Это были очень трудные дни. Ударная группировка армии Паулюса усиливала натиск в районе Гумрака и на левом фланге. В атаках участвовали сотни танков. Расчищая своим войскам путь к Волге, враг неистово бомбил наш передний край, бросал десятки самолетов на каждую высотку, контролирующую нужные ему дороги, на каждую рощицу пригородных лесопосадок, на каждый овраг, где предполагал сосредоточение наших резервов.
Нашей авиации немного прибавилось - кроме 8-й воздушной армии Т. Т. Хрюкина, долго разрывавшейся на два фронта, под Сталинградом уже находилась 16-я воздушная армия генерала С. И. Руденко. Но господствовал в воздухе еще враг. А небо изо дня в день - голубое, безоблачное... Любая перегруппировка или переброска даже небольшой части с одного участка на другой, в чем нередко возникала срочная надобность, практически были возможны только до рассвета.
Мы продолжали надеяться, что войска Сталинградского фронта пробьются с севера к нашему орловскому выступу. Тогда немцы, вышедшие к Волге, оказались бы отрезанными и вся обстановка могла измениться. А тем временем подоспели бы ожидавшиеся подкрепления...
Пока же положение армии ухудшалось. Продвигаясь вдоль железной дороги Сталинград - Лихая, гитлеровцы овладели станцией Воропоново, второй от города (первой была Садовая). Это увеличило для нас опасность оказаться отрезанными от 64-й армии.

▶ [СПИСОК ЗАДАНИЙ]:
1. Ответь по отрывку о боях под Сталинградом:
(a) Какая воздушная армия генерала С. И. Руденко уже находилась под Сталинградом?
(b) Какой станцией овладели гитлеровцы, продвигаясь вдоль железной дороги Сталинград - Лихая?
(c) До какого времени суток практически были возможны перегруппировки и переброски частей?
2. Продолжи отрывок о боях под Сталинградом, начиная сразу после его последнего предложения.

▶ [ФРАГМЕНТ ДАННЫХ]:
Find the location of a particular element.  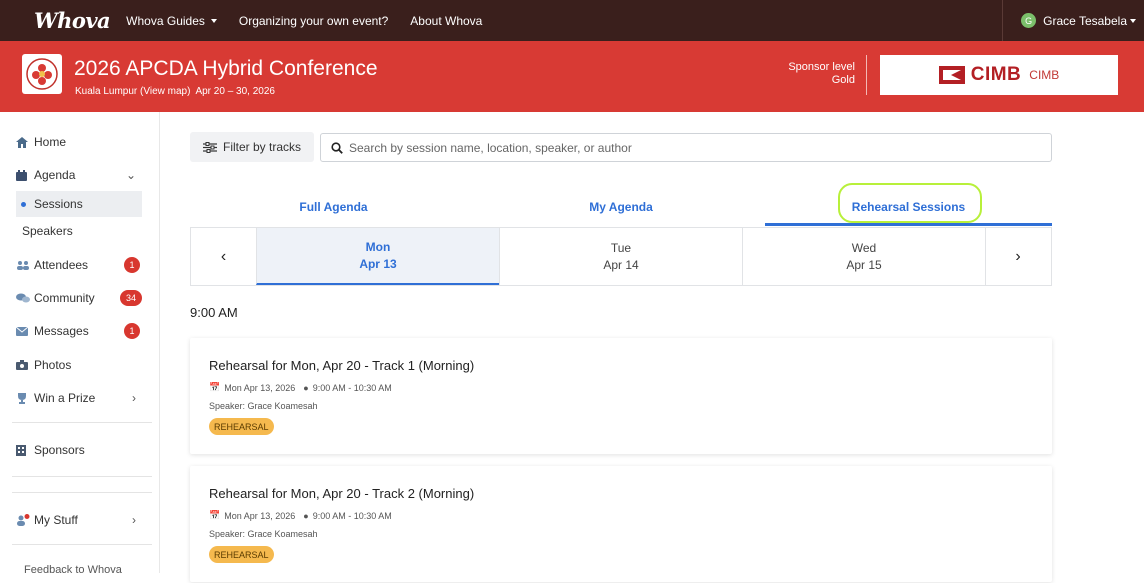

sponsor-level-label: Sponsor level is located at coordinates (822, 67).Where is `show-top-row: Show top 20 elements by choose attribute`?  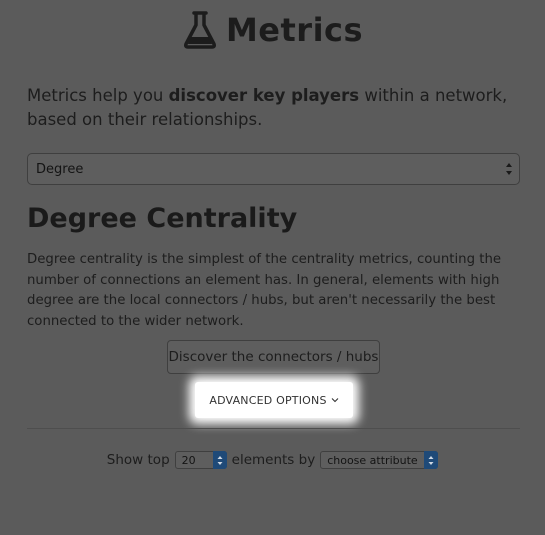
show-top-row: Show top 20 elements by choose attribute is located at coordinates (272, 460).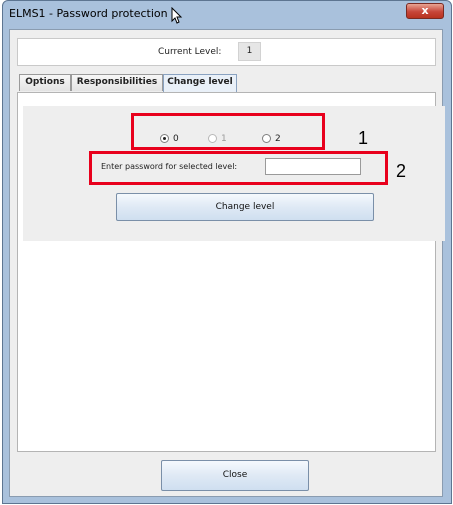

▶ [РЕЗУЛЬТАТЫ]:
1.
(a) 16-я воздушная армия.
(b) Станцией Воропоново.
(c) Только до рассвета.

2.
Стремясь предотвратить захват Воропоново, командарм решил перебросить на левый фланг 35-ю гвардейскую дивизию генерал-майора В. А. Глазкова. Это решение принималось не без колебаний, ибо означало сопряженное с определенным риском ослабление обороны в центре. И к сожалению, оказалось запоздалым: в бой за Воропопово, когда оно еще было в наших руках, успели вступить лишь два батальона дивизии с самим комдивом во главе. Дрались гвардейцы доблестно, однако предотвратить захват станции эти батальоны не могли.
Одновременно противник потеснил нас на центральном участке, между Гумраком и Городищем. Прибывший туда генерал-лейтенант Ф. И. Голиков и находившиеся с ним командиры из штаба фронта взяли на себя организацию контратаки 23-го танкового корпуса, которая хотя и не восстановила прежнего положения, но задержала продвижение врага.
Контратаки предпринимались на многих участках. Относительно крупные планировались накануне, после анализа итогов боевого дня. В оперативных документах решение на контратаку в таких случаях формулировалось как переход частью сил в наступление.
Некоторые из этих приказов выглядят сейчас довольно внушительно: в наступление на узком участке переходит целая дивизия, а то и две-три!.. А иная дивизия по числу бойцов соответствовала нескольким ротам. Это, понятно, учитывали, определяя цели контратак. И все же надо признать: цели не всегда назначались достижимые. Отчасти, должно быть, потому, что дивизию, пока она именуется дивизией, все-таки трудно окончательно приравнять к полку или батальону. Бывали просчеты также из-за приуменьшенной оценки сил конкретного противника.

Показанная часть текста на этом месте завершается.